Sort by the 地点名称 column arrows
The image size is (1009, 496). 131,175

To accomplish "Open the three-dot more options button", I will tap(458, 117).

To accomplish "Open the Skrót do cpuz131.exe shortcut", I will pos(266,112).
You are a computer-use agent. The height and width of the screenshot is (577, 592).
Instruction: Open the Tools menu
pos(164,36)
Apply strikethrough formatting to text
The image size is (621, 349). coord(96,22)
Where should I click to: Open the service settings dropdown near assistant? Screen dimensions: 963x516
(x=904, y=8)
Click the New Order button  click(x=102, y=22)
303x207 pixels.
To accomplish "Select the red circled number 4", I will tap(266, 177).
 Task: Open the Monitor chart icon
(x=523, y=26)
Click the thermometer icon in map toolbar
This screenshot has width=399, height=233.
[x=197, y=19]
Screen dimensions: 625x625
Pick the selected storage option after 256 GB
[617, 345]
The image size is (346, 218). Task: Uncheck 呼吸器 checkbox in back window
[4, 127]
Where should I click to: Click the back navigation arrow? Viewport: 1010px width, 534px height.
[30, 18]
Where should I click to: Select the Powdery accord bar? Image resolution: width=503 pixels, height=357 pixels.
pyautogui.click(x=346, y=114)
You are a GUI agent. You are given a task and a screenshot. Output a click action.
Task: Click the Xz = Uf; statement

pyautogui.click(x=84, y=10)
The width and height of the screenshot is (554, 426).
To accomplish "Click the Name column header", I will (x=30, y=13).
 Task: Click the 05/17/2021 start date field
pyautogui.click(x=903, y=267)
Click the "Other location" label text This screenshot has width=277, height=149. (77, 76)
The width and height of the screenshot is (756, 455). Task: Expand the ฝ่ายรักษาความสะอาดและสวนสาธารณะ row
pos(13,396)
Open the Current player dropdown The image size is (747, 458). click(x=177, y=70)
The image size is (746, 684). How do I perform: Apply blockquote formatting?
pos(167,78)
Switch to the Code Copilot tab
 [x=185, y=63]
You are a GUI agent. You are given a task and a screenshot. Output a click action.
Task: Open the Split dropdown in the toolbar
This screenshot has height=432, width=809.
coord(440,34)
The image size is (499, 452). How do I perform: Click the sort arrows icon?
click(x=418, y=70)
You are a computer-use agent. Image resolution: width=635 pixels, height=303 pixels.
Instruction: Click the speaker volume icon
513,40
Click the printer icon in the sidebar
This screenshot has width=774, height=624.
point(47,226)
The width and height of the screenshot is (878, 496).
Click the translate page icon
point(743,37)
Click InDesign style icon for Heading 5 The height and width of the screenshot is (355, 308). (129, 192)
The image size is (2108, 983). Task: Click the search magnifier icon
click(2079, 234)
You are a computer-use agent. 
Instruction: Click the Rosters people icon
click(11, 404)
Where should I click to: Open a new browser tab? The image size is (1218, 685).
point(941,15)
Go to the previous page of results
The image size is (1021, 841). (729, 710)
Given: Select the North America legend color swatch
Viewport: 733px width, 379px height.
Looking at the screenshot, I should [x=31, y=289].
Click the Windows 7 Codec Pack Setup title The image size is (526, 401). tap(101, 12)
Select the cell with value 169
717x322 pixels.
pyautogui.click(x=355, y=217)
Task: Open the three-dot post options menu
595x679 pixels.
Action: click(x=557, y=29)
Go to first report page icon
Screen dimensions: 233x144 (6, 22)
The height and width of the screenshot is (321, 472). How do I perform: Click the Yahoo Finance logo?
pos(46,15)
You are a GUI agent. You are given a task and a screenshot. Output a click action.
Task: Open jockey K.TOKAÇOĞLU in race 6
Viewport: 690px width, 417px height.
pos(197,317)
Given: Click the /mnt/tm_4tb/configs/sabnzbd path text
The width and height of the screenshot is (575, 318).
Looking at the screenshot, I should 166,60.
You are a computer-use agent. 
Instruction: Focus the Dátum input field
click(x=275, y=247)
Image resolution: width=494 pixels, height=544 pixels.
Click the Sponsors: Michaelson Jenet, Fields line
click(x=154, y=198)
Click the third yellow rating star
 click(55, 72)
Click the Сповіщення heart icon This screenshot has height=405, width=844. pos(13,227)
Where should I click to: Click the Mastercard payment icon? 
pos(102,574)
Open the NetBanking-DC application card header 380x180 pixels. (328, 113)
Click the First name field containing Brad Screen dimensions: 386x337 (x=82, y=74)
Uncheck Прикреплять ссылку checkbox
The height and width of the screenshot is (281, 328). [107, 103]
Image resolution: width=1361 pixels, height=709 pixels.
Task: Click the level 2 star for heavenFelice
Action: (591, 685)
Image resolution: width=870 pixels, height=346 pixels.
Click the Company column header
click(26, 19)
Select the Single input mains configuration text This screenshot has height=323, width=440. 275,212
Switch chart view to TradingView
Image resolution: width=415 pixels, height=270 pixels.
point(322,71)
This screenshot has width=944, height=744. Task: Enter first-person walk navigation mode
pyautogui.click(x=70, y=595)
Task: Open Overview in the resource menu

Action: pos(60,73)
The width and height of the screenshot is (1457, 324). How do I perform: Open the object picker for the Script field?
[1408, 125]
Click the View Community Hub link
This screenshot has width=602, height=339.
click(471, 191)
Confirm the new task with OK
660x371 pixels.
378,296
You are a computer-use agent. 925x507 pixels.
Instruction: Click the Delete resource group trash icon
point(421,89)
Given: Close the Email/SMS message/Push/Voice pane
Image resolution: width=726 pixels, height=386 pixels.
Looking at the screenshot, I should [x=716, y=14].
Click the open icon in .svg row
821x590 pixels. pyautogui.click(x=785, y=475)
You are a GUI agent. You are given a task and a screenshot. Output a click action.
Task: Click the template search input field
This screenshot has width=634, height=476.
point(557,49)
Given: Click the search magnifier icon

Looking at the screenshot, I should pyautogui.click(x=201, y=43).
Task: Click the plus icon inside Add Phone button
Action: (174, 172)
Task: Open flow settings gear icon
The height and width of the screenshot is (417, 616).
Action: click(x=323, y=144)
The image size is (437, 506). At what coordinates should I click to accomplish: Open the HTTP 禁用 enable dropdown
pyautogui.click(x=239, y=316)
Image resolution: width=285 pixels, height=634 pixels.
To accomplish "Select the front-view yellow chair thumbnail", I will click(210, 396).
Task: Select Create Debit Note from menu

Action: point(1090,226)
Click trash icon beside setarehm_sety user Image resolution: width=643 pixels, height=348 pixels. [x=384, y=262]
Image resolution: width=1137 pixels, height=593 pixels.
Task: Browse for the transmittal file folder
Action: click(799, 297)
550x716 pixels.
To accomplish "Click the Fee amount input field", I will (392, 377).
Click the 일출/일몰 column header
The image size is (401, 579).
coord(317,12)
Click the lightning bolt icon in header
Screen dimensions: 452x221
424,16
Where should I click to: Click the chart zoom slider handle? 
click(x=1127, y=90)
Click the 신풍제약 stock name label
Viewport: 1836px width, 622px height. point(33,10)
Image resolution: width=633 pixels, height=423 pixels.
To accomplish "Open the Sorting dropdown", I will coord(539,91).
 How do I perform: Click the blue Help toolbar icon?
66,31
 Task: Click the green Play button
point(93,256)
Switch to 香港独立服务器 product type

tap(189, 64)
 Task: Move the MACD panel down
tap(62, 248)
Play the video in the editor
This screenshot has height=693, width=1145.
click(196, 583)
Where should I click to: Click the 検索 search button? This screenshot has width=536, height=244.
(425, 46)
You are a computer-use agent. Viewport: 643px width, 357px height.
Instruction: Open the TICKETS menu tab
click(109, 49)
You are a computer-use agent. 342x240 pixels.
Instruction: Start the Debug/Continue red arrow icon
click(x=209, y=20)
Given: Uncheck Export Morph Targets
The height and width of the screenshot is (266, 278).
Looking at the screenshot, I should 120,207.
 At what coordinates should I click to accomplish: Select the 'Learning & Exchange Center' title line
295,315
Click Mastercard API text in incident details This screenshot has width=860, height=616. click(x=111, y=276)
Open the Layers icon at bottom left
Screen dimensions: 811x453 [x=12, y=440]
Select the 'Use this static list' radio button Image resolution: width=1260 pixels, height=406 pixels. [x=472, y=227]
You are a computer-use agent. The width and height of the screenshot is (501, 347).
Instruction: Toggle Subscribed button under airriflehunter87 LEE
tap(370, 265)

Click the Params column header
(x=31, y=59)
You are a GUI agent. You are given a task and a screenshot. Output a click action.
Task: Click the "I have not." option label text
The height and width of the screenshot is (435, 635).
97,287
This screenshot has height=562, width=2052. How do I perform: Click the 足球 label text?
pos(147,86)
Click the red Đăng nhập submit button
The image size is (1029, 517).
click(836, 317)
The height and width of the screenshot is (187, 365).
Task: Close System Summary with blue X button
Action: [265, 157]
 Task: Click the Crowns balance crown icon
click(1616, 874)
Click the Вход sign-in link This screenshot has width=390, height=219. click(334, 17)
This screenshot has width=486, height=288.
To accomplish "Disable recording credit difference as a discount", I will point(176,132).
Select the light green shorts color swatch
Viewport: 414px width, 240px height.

--

● **EXERCISE GOAL**: In the listing above, find the line with "Where should I click to: Click the Mastercard" and the line with "Click the First", then print exactly those lines and every line between them.

● **TASK SOLUTION**:
Where should I click to: Click the Mastercard payment icon? 
pos(102,574)
Open the NetBanking-DC application card header 380x180 pixels. (328, 113)
Click the First name field containing Brad Screen dimensions: 386x337 (x=82, y=74)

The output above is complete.